Jack and the Beanstalk.

The A.R.T. brings “Jack and the Beanstalk: A Musical Adventure” to a screen near you through Jan. 4.

Photo by Johnathan Carr

Arts & Culture

A beloved holiday theater tradition, remote but not forgotten

5 min read

A.R.T. show blends a little artistic creativity with tech magic

In a year that has upended the arts and so many beloved traditions, the A.R.T.’s annual holiday show is a joyful respite. “Jack and the Beanstalk: A Musical Adventure,” a 55-minute streamed event available through Jan. 4, showcases the talents of undergraduate cast members scattered around the country in a production that overcame pandemic restrictions with ingenuity — and a little help from friends.

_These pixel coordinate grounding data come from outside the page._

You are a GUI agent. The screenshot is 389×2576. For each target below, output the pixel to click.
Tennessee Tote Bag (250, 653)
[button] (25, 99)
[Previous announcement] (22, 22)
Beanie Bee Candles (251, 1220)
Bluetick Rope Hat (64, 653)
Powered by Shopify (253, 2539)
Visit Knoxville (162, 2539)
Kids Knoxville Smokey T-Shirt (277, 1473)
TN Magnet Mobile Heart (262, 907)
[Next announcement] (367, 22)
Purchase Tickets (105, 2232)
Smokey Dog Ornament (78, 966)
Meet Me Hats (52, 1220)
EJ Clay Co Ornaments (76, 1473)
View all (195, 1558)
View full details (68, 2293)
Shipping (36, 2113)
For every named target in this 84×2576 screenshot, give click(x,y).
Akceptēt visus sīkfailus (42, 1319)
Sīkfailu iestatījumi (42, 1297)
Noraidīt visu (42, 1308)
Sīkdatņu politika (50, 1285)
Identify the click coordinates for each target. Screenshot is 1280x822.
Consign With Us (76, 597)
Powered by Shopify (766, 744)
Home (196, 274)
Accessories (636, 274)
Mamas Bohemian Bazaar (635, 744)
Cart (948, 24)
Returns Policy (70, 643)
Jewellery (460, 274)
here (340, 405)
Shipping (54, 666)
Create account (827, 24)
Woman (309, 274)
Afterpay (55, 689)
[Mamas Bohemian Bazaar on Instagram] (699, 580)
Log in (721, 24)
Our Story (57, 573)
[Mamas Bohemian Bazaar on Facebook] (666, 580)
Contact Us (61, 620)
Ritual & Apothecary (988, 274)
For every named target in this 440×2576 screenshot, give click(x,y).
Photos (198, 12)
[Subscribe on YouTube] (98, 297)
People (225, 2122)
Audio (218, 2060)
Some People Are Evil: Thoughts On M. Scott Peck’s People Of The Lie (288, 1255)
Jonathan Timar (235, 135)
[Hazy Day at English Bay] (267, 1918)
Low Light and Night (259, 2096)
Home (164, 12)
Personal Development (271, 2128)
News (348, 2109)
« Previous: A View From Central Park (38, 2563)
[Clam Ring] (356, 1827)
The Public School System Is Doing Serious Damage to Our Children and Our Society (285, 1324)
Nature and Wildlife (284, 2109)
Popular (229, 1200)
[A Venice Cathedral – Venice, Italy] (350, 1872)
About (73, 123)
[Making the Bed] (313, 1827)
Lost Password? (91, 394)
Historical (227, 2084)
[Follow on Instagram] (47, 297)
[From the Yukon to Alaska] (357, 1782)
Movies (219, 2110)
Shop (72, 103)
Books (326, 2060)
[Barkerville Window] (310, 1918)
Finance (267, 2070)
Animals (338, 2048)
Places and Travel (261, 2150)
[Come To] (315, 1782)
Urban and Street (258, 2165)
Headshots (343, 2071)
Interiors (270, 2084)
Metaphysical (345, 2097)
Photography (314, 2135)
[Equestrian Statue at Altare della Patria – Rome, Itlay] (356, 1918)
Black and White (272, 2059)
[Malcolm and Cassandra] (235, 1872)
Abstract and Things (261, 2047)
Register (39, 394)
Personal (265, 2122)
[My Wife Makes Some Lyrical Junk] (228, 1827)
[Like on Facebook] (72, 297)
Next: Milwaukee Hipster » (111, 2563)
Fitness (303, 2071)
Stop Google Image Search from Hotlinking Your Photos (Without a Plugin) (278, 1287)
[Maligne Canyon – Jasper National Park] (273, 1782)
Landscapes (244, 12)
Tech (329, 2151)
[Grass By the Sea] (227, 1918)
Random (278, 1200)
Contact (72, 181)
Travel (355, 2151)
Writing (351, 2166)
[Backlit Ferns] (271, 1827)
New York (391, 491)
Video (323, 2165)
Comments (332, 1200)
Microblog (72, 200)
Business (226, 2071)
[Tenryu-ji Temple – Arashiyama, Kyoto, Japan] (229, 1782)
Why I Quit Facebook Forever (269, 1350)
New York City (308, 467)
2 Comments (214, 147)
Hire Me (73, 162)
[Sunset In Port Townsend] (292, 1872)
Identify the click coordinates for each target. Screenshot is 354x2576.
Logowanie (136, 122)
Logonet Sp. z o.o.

In many ways, the collaborative creation reflects the themes that composer/playwright Julia Riew ’21 instilled in the book, music, and lyrics. “I wanted to write a show that was very, very uplifting and positive and happy. Not only because it’s a children’s show, but also because that’s the kind of show that people need right now,” said Riew, speaking from her family home in Connecticut.

To emphasize the show’s “four pillars of kindness, determination, courage, and creativity,” Riew explained, she departed from the original folk tale when necessary. Instead of having Jack sell the family cow for the magic beans, for example, she has him give away some milk to a thirsty old woman. It is in gratitude for this kindness that the old woman hands the young adventurer some magic beans.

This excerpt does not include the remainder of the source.